→ WORK TASK
Carry on the profile of footballer Andrei Bugneac below, picking up after its final line.

→ EXCERPT PROVIDED
══════════

Andrei Bugneac

Personal information
- Date of birth: 30 March 1988 (age 36)
- Place of birth: Chişinău, Moldova
- Height: 1.88 m (6 ft 2 in)
- Position(s): Striker

Team information
- Current team: FC Dinamo-Auto Tiraspol

Senior career*
- Years: Team / Apps / (Gls)
- 2007–2008: Steaua Chişinău
- 2008–2009: FC Iskra-Stal /  / (2)
- 2009–2011: Rapid Chişinău / 2 / (11)
- 2011–2012: FC Academia UTM / 11 / (0)
- 2012: FC Rapid Ghidighici / 18 / (1)
- 2013–2014: FC Costuleni / 40 / (10)
- 2014–2015: FC Veris / 12 / (0)
- 2015: Zimbru Chișinău / 3 / (0)
- 2015–2016: FC Dinamo-Auto Tiraspol / 26 / (11)
- 2016–2017: FK Andijan / 7 / (0)
- 2017–: FC Dinamo-Auto Tiraspol / 2 / (1)

══════════

→ DATA EXTRACTS
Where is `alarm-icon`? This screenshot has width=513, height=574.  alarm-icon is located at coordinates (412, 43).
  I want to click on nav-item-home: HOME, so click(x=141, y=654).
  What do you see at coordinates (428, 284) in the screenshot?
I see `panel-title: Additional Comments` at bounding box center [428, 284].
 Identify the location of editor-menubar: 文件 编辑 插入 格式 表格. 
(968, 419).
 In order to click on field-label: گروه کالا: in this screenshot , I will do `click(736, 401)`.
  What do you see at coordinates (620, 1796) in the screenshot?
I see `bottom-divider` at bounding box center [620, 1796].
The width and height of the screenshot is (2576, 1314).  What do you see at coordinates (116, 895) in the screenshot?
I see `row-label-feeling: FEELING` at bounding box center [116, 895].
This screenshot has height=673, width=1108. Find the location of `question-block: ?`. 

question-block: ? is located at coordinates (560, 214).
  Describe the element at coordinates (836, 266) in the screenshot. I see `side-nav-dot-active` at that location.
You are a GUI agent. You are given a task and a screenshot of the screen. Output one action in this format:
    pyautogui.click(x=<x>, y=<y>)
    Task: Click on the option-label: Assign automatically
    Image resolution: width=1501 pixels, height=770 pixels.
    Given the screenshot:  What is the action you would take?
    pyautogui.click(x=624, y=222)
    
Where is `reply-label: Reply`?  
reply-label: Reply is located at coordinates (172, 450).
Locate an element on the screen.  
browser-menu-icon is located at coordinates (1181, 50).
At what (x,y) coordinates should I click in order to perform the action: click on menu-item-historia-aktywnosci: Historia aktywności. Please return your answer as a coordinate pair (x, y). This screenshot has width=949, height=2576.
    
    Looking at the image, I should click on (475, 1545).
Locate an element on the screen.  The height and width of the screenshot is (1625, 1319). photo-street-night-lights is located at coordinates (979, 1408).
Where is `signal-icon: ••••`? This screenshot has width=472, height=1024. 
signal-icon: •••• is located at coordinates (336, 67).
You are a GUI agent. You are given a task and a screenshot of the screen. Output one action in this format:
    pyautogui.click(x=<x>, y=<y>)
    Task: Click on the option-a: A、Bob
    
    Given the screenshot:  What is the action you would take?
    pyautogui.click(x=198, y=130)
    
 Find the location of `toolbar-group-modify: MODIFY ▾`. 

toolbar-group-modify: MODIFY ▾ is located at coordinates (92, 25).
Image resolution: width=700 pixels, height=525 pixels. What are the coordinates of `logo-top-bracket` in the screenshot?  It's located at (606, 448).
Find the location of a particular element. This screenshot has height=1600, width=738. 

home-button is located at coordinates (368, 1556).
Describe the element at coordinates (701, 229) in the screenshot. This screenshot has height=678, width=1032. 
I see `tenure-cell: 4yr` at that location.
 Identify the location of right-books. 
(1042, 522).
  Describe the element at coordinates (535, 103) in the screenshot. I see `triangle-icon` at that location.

══════════

→ RESPONSE BELOW
International career^{‡}
- 2014–: Moldova / 2 / (0)

= Andrei Bugneac =

Moldovan footballer

Andrei Bugneac (born 30 March 1988) is a Moldovan footballer who currently plays for FC Dinamo-Auto Tiraspol as a striker.

==International career==
Bugneac played his first international game with the senior national team on 7 June 2014 in and against Cameroon (1–0), after he came on as a substitute for Alexandru Antoniuc in the 53rd minute of that game.